BUG in drivers/dma/ioat/dma

Prev: avoid return NULL on root rb_node in rb_next/rb_prev in lib/rbtree.c
Next: arch/x86/kernel/cpu/mtrr/cleanup.c: Use ";" not "," to terminate statements

From: Chris Li on 28 Jun 2010 20:00

Hi Dan,

My Mac Pro hit this BUG every time it try to load module ioatdma.
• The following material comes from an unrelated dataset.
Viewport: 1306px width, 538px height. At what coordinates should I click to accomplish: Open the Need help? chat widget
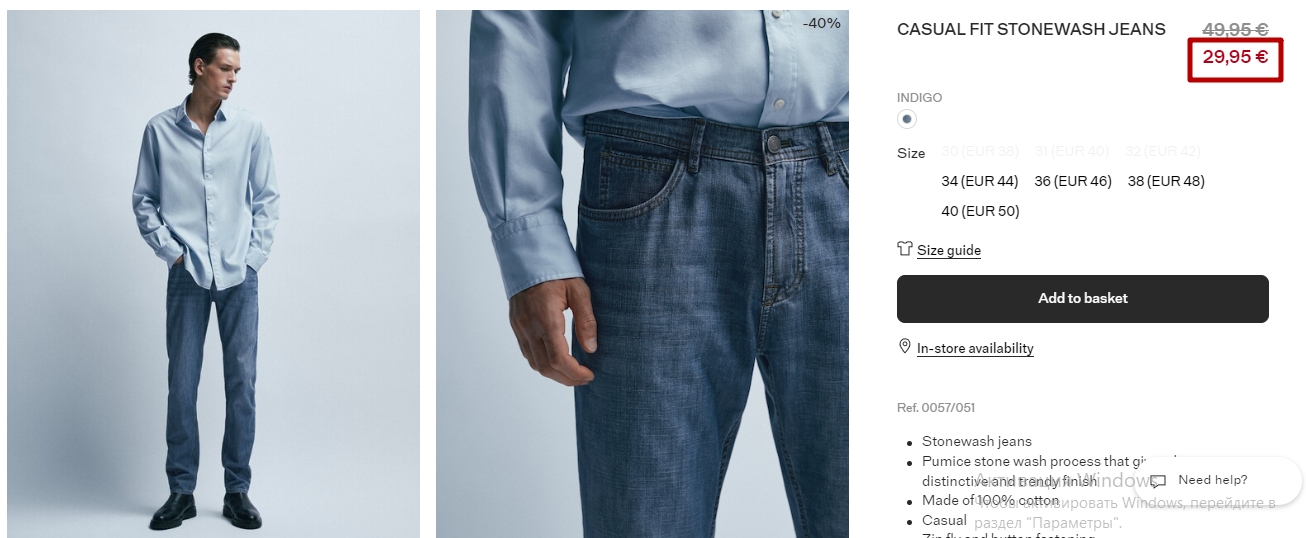(1218, 481)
This was first discover in FC 12 & 13 kernel. See redhat bug 605845.
https://bugzilla.redhat.com/show_bug.cgi?id=605845. I attach a picture
of the kernel panic on the bug.

The current git tree has it as well. The bug line number change a
little bit though.

/* when halted due to errors check for channel
* programming errors before advancing the completion state
*/
if (is_ioat_halted(status)) {
u32 chanerr;

chanerr = readl(chan->reg_base + IOAT_CHANERR_OFFSET);
dev_err(to_dev(chan), "%s: Channel halted (%x)\n",
__func__, chanerr);
BUG_ON(is_ioat_bug(chanerr)); <---------------------------------
}

The machine is a Mac Pro. The bug is reproducible 100%. Black list the
ioatdma module and the kernel boot just fine.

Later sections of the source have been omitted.